Records provided
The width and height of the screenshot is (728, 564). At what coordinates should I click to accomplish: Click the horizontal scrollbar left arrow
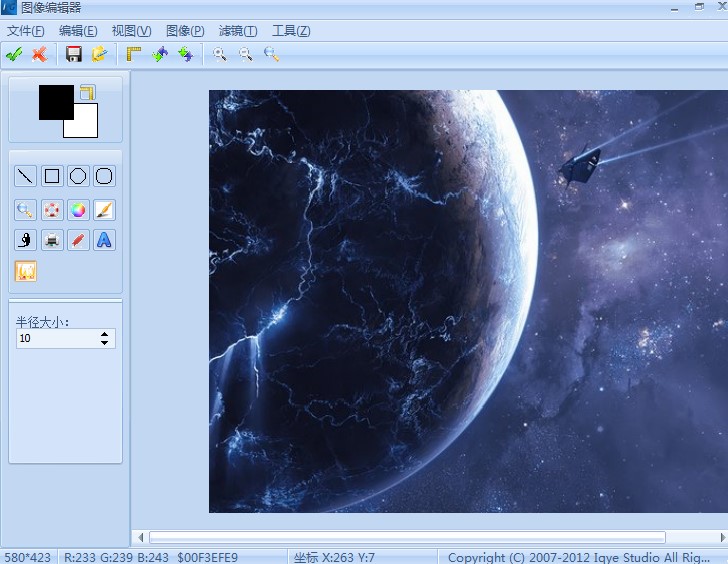(141, 537)
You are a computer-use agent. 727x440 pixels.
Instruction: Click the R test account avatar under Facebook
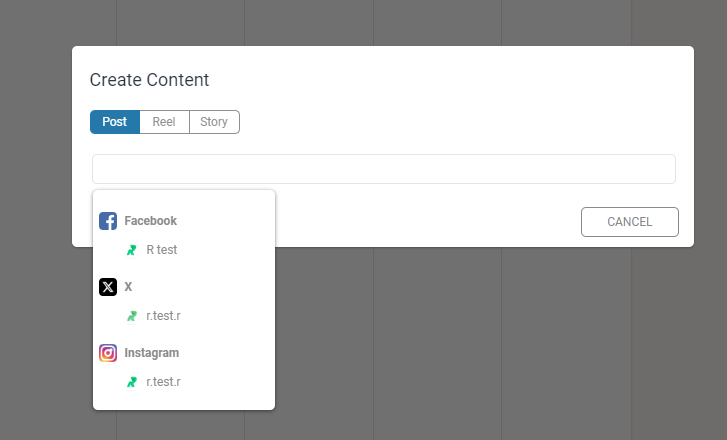click(132, 250)
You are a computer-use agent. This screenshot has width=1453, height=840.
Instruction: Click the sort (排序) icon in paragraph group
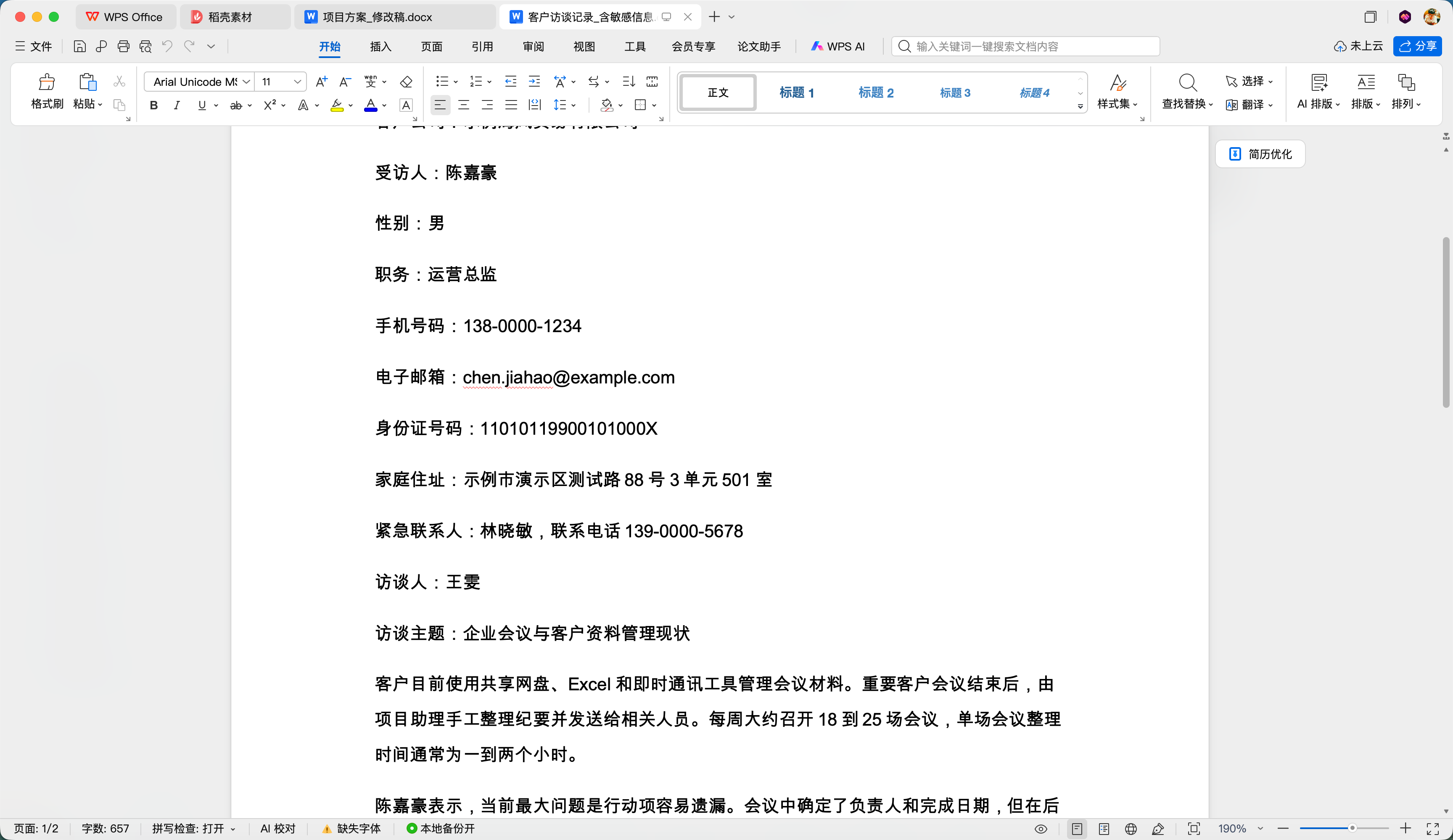pos(629,82)
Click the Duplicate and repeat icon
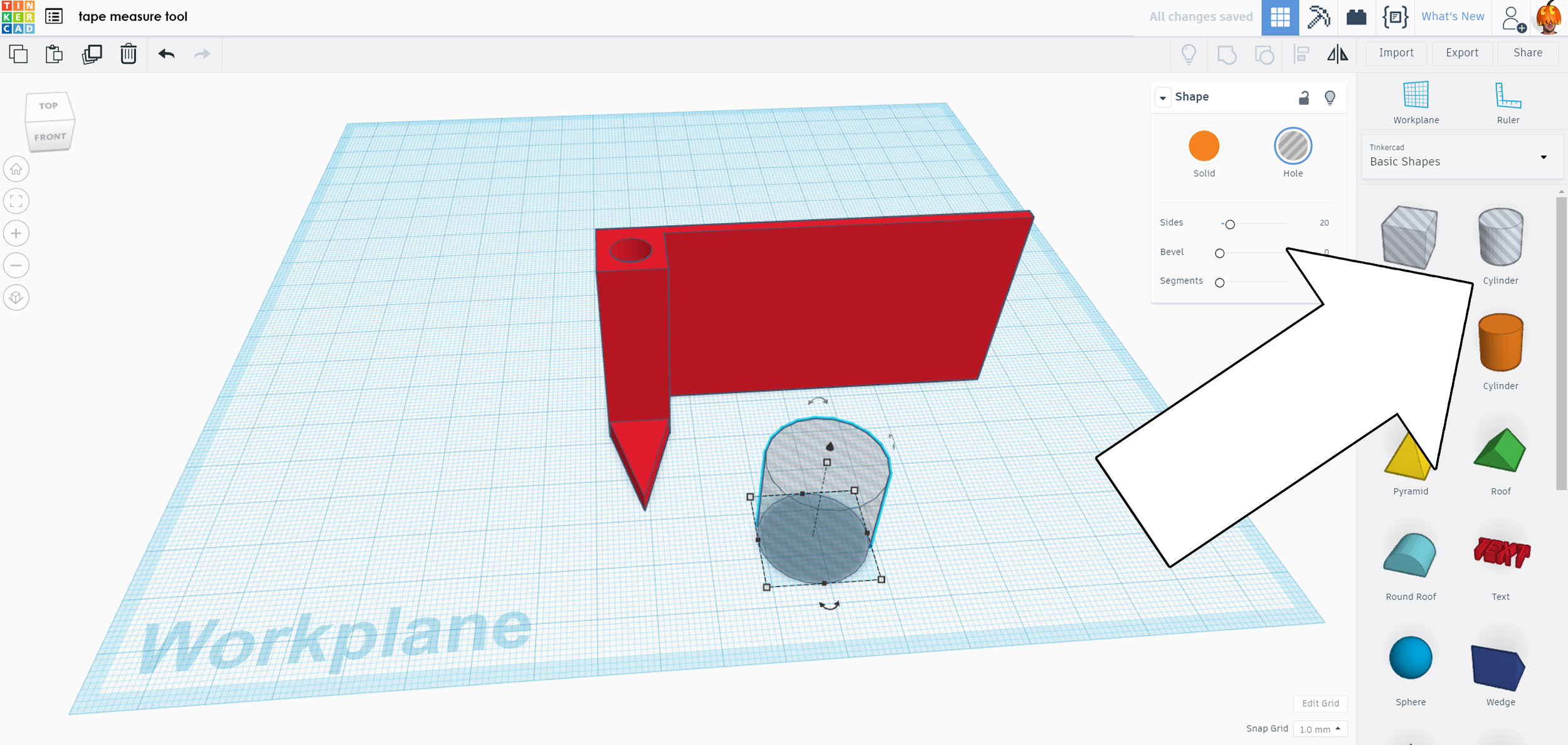The image size is (1568, 745). [x=92, y=54]
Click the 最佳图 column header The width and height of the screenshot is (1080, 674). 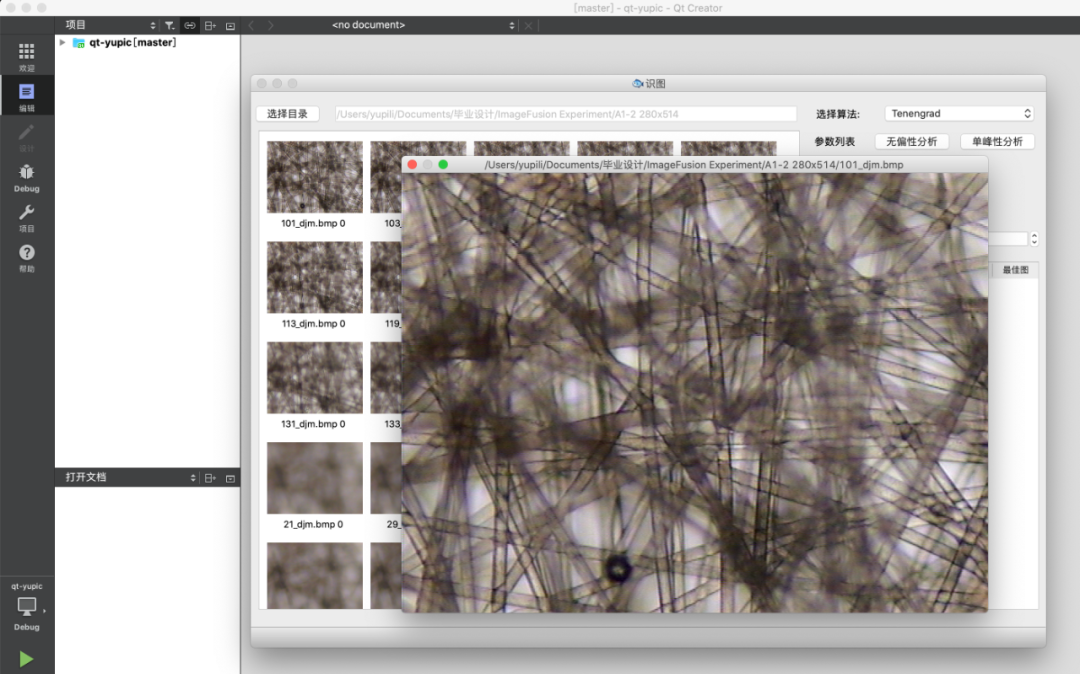click(x=1015, y=270)
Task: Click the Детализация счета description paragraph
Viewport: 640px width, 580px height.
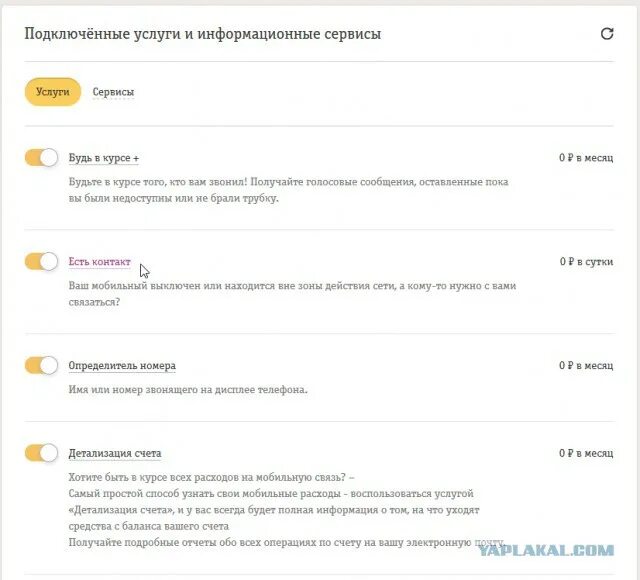Action: pyautogui.click(x=287, y=510)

Goal
Collect every line of the records above that contains the word "agent", and copy each one in full.

Task result
You are a computer-use agent. 727x440 pixels.
You are a computer-use agent. This screenshot has width=1453, height=840.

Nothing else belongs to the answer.